While I don' take strenuous objection to "(Almost) every argument made from the (American) (L)eft involves some kind of appeal to emotion(al) fallacy." it is also (generally) that "Almost every argument made from the American _Right_ involves some kind of appeal to emotional fallacy.".

It is also true that "The American Left" is, in general (and as far as any effective political clout is concerned) on the "right" side of the political spectrum is you consider the entire political spectrum including countries other than the United States of America.

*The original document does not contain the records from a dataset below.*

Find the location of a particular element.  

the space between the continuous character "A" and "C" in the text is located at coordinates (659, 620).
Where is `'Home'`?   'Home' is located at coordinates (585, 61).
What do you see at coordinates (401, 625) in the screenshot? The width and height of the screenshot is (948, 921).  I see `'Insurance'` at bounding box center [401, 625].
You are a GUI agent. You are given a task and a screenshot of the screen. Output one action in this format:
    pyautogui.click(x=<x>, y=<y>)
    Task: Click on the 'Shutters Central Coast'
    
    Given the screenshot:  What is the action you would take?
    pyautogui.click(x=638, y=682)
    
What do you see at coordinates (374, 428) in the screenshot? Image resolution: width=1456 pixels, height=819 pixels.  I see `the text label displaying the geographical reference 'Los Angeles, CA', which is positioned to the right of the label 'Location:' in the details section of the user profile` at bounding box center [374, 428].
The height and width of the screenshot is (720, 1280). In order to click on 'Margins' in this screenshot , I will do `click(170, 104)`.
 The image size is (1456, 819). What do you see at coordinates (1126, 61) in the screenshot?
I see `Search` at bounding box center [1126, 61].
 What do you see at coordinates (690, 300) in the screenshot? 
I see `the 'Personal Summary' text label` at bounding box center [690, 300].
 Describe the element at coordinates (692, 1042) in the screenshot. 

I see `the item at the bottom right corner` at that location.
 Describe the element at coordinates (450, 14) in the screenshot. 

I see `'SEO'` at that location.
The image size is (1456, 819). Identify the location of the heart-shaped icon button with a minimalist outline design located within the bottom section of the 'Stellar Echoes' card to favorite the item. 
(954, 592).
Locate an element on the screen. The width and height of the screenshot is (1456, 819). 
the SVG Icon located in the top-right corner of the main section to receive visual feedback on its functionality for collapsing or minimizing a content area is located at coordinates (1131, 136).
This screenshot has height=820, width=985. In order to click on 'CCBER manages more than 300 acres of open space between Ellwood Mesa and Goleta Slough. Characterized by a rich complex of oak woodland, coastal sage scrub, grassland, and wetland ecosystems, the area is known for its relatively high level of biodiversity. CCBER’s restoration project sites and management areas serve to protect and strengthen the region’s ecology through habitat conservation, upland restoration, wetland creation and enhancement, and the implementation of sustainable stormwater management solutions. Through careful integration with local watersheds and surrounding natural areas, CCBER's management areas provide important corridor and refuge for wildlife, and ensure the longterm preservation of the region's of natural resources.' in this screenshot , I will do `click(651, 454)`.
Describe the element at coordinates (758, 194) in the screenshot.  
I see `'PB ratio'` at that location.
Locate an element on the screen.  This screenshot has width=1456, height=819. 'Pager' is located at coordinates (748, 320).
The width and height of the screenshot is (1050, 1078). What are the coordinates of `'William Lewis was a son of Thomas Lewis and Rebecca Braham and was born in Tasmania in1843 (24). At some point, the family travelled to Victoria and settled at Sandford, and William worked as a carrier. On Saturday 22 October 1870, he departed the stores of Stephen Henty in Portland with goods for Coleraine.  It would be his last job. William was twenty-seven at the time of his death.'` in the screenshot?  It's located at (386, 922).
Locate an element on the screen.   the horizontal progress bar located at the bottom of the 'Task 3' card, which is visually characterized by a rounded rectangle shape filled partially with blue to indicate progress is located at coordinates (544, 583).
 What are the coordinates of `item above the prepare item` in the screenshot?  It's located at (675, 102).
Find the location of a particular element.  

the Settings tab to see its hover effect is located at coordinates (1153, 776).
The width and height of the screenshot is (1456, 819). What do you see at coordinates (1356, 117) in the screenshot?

No they are on the left side.
 
As a sufficient but not necessary condition, if the United States Constitution literally calls it a right, it's a right.
Call it a right, call it a privilege, call it a tuna salad sandwich, there is no general protection of it contained in the Constitution. There are amendments that prohibit using certain criteria as a basis to deny the franchise (age, sex, previous condition of servitude, etc.), but that's all. In fact, the Fourteenth Amendment explicitly contemplates the denial of the franchise to whole swaths of the population:
US Constitution said:
Representatives shall be apportioned among the several states according to their respective numbers, counting the whole number of persons in each state, excluding Indians not taxed. But when the right to vote at any election for the choice of electors for President and Vice President of the United States, Representatives in Congress, the executive and judicial officers of a state, or the members of the legislature thereof, is denied to any of the male inhabitants of such state, being twenty-one years of age, and citizens of the United States, or in any way abridged, except for participation in rebellion, or other crime, the basis of representation therein shall be reduced in the proportion which the number of such male citizens shall bear to the whole number of male citizens twenty-one years of age in such state.
It may be an open question as to whether subsequent amendments prohibiting the denial of the franchise based on certain characteristics also changed how the reduction in representation is calculated, but that is of no consequence here. The states may deny the "right" to vote, or the "privilege" of voting, or the "casting of a tuna salad sandwich into the caster's preferred bucket" for any reason they wish, so long as that reason isn't one of the handful of prohibited reasons.
 
If they're not even serving terms then it's a poll tax, especially since it's arbitrarily applied. Nobody's forced to pay past parking tickets or back taxes in order to vote, but you have to pay back "felon fines?"
The entire system of denying voting rights based on criminal activity is arbitrary, since it's only felons who are so disenfranchised. But that doesn't matter. The Fourteenth Amendment explicitly provides for disenfranchisement based on criminal activity. Unless you think it mandates disenfranchisement for petty misdemeanors, the states are perfectly able to draw whatever line they wish, so long as the line isn't based on one of the criteria prohibited by subsequent amendments. In fact, states have previously prohibited persons from voting even if their crime wasn't a felony but instead a misdemeanor crime involving moral turpitude. I'm not sure if any still do, or if there was a subsequent court case mandating only felons are subject to the clause, but the fact remains that disenfranchisement for crime is allowed, even if somewhat arbitrary.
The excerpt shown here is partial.